Texas A&M: Texas A&M Biologist Finds Life Purpose In Spinal Cord Injury Research

Texas A&M University biologist Dylan McCreedy was only 18 months old when he lost the hearing in his right ear, the result of a near-fatal case of spinal meningitis.

The grueling ordeal hospitalized him for weeks, and even though he was too young at the time to remember any of it, the resulting impairment that McCreedy lives with to this day became a constant reminder of the gravity of neural afflictions, most of which can result in devastating, often life-altering debilities. But it also inspired his life’s work to better understand them.

As an assistant professor and TIRR Foundation Fellow in the Texas A&M Department of Biology, McCreedy specializes in researching the acute inflammation that occurs immediately following spinal trauma and its effect on wound healing — details that could lead to improved functional recovery for the approximately 300,000 people in the U.S. affected by spinal cord injury, according to the National Spinal Cord Injury Statistical Center.

“I was really interested in the nervous system and how I had lost that hearing function,” McCreedy said. “That led me to spinal cord injuries and the loss of function as a whole, both motor-sensory and autonomic function that individuals with those types of injuries tend to experience. I wanted to see how we can potentially prevent that damage by targeting early inflammation or help restore that damage after it’s already occurred and repair the injured spinal cord.”

In August, McCreedy was awarded a $1.9 million National Institutes of Health grant administered through the National Institute of Neurological Disorders and Stroke to support a five-year study focusing on the role neutrophils play in spinal cord injuries.

Neutrophils, which are the most abundant type of immune cell found in human blood, are believed to be among the first lines of defense at sites of infection and tissue damage. The McCreedy Lab will investigate the mechanisms by which neutrophils are recruited to the spinal cord after injury and how their receptors regulate their healing properties.
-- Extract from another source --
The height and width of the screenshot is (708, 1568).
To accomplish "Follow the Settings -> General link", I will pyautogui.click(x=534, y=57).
The goal, McCreedy says, is to use the findings from the study to advance novel targeting technologies and therapeutic strategies to aid in the long-term neurological recovery of damaged spinal cords. The resulting data also can be applied to treating inflammation observed in other central nervous system afflictions or disorders.

“We’re very excited about the NIH grant we just received,” McCreedy said. “The results of this study will allow us to study promising FDA-approved drugs to determine how their delivery to damaged areas can be improved in order to better benefit those with spinal cord injuries.”
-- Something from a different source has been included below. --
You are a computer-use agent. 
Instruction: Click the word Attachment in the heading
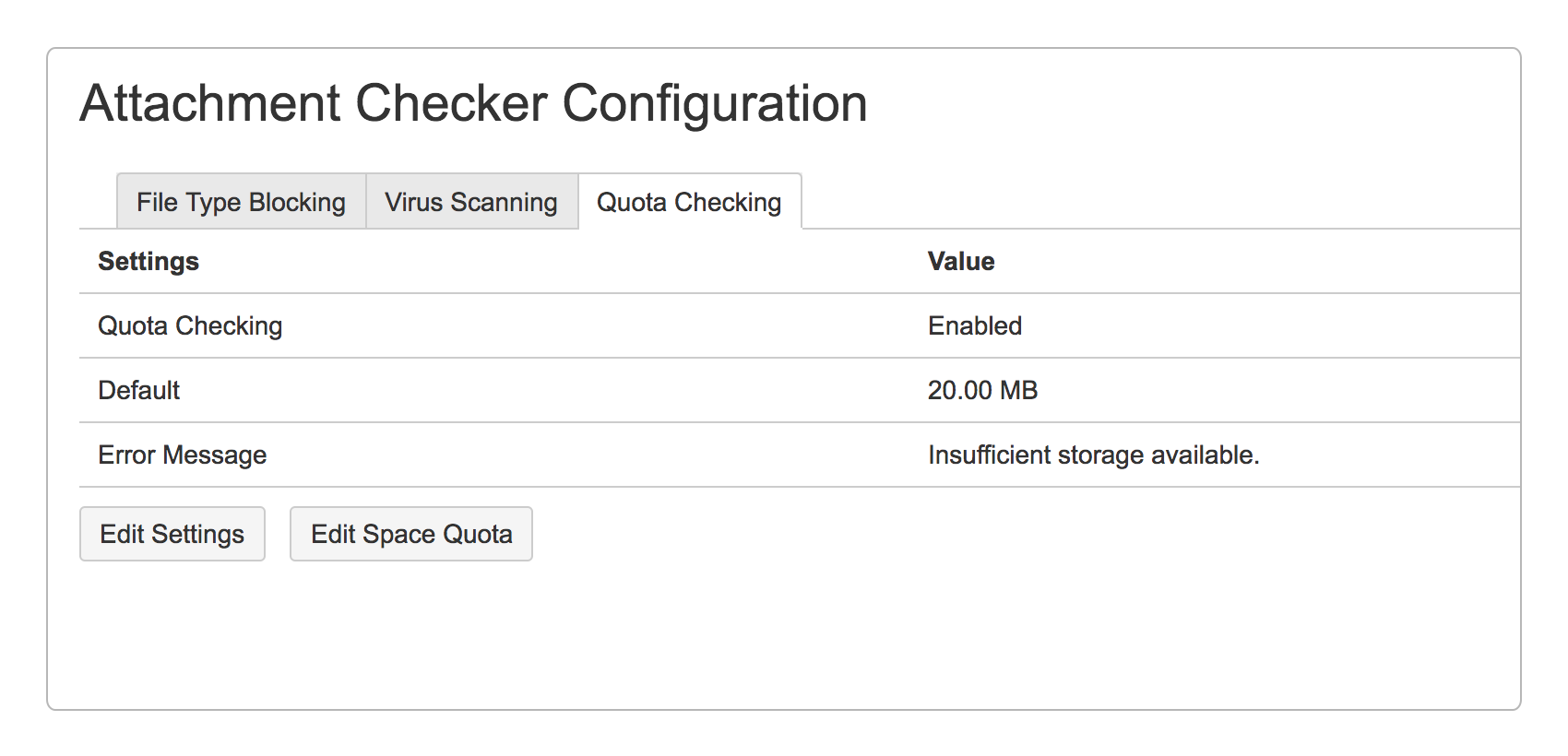click(x=210, y=103)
The neutrophil study will run in conjunction with the McCreedy Lab’s continued efforts in one of their main areas of specialization, developing advanced three-dimensional imaging techniques to produce high-quality images of whole spinal cords that will allow scientists to quickly assess neural circuit damage. Using lightsheet microscopy, the team is able to observe spinal cord tissue in its natural structure with higher optical resolution and greater depth.

“Typically, when you study the injured spinal cord, you have to take the tissue and either dissociate it to look at the individual cells or take sections of it so that you can produce an image throughout the spinal cord,” McCreedy said. “With our lightsheet microscope, we can turn the spinal cord optically transparent so that we can see all the way through its intact state.”

McCreedy earned his Ph.D. in biomedical engineering from Washington University in St. Louis in 2013 and completed postdoctoral fellowships at the University of Michigan/Northwestern University and the University of California-San Francisco. He was recruited to Texas A&M in 2019 as part of a cluster hire made possible through a partnership with The Institute for Rehabilitation and Research (TIRR) Foundation to kickstart a spinal cord injury research initiative. In addition, he is an affiliated member of the Texas A&M Spinal Cord Initiative and the Texas A&M Institute for Neuroscience

In March, McCreedy was one of 55 early-career scientists from the U.S. and Canada named as fellows for a new Scialog: Advancing Bioimaging initiative aimed at bolstering interdisciplinary collaborations to develop the next generation of imaging technologies.

“Joining Texas A&M was a great opportunity to come to an area that was rich in spinal cord injury research and expertise,” McCreedy said. “I’m fortunate to be able to benefit and contribute to this collaboration.”